Women Connect Series

At the final UNSW Women Connect Series event for the year, Michelle Simmons reflected on her responsibility to aspiring scientists as the 2018 Australian of the Year. 

Last week, Scientia Professor Michelle Simmons addressed the final UNSW Women Connect Series of 2018.   

Michelle, an innovator in the quantum physics space, is the 2018 Australian of the Year and is one of the few Australian academics to have been awarded two Australian Research Council Federation Fellowships. She currently holds a Laureate Fellowship. 

Hosted by Deputy Chancellor, Jillian Segal AM, the inspiring talk detailed Michelle’s current industry-leading work on the development of the world’s first quantum computer, how she has embraced her role as the 2018 Australian of the Year, and her ambition to challenge perceptions of the physics industry.  

Alongside a small team, Michelle has been leading the way in developing the next generation of computers, which would allow humans to solve problems in minutes that might otherwise take thousands of years.   

This represents a paradigm shift in the technology space as a quantum computer will be able to look at all possible outcomes of a problem simultaneously and have the potential to revolutionise data-driven industries.  

“We’re hoping to build computers that will have the power to analyse and optimise data at a speed never seen before.

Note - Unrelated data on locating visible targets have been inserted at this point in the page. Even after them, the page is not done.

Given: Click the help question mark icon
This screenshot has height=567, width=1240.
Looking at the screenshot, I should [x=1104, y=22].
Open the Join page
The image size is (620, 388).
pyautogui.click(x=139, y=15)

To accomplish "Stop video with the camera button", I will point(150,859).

This will see technology move through a huge transformational change as we begin to interrogate data at a level that is currently not possible,” she said  

As this year’s Australian of the Year, Michelle discussed the responsibility she felt to aspiring scientists everywhere. She noted how the position has enabled her to focus on something she is extremely passionate about – comprehensive science education in schools allowing for girls to build careers in physics.  

“Young girls see a career route in science as risky. With a lack of understanding on the possible career paths and the future prospects available to them they are tending to stick to well-trodden career pathways. However, with the technological changes coming there are so many opportunities out there for them” 

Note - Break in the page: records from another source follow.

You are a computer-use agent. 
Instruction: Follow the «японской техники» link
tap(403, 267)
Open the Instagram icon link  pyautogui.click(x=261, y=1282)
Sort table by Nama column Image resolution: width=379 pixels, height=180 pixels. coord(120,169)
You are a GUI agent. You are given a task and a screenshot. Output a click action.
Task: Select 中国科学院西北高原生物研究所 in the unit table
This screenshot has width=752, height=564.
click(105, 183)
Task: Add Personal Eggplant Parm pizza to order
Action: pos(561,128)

As a role model and mentor in this space, Michelle hopes to further break down the stereotypes attached to females working in science.   

“As we continue to see more and more women in leadership roles, it allows young girls to see that anything is possible”  

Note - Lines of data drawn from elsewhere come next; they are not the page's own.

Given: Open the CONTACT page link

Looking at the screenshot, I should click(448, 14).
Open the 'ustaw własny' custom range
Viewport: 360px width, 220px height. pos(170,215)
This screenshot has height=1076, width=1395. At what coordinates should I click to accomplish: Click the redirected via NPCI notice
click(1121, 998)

Michelle, who is an advocate for encouraging young people to pursue what they love, has spent much of her time as the 2018 Australian of the Year visiting schools to speak to young girls and boys about the opportunities that come from studying STEM subjects which offer skills that can help shape their futures.  

Michelle continues to encourage teachers and educators everywhere to ensure that children who enjoy maths and science, are provided with a more structured support for future career opportunities in science.  

When discussing how she got to where she is today, Michelle, who was born and educated in the UK, shared with attendees that she consistently looked for something that challenged her as she went through school. She went on to applaud Australia for the number of opportunities available to young people here.  

"Australia truly offers a culture of academic freedom. We are living in a country that enables young people the opportunity to take on ambitious projects in large collaborative teams and embodies a culture of openly pursuing your goals.” 

Looking to the future, Michelle hinted at the exciting opportunities ahead and where her field of research might be headed “as the technology develops, the potential to understand how the human body works, how our brains work and understand the universe, could be very real.”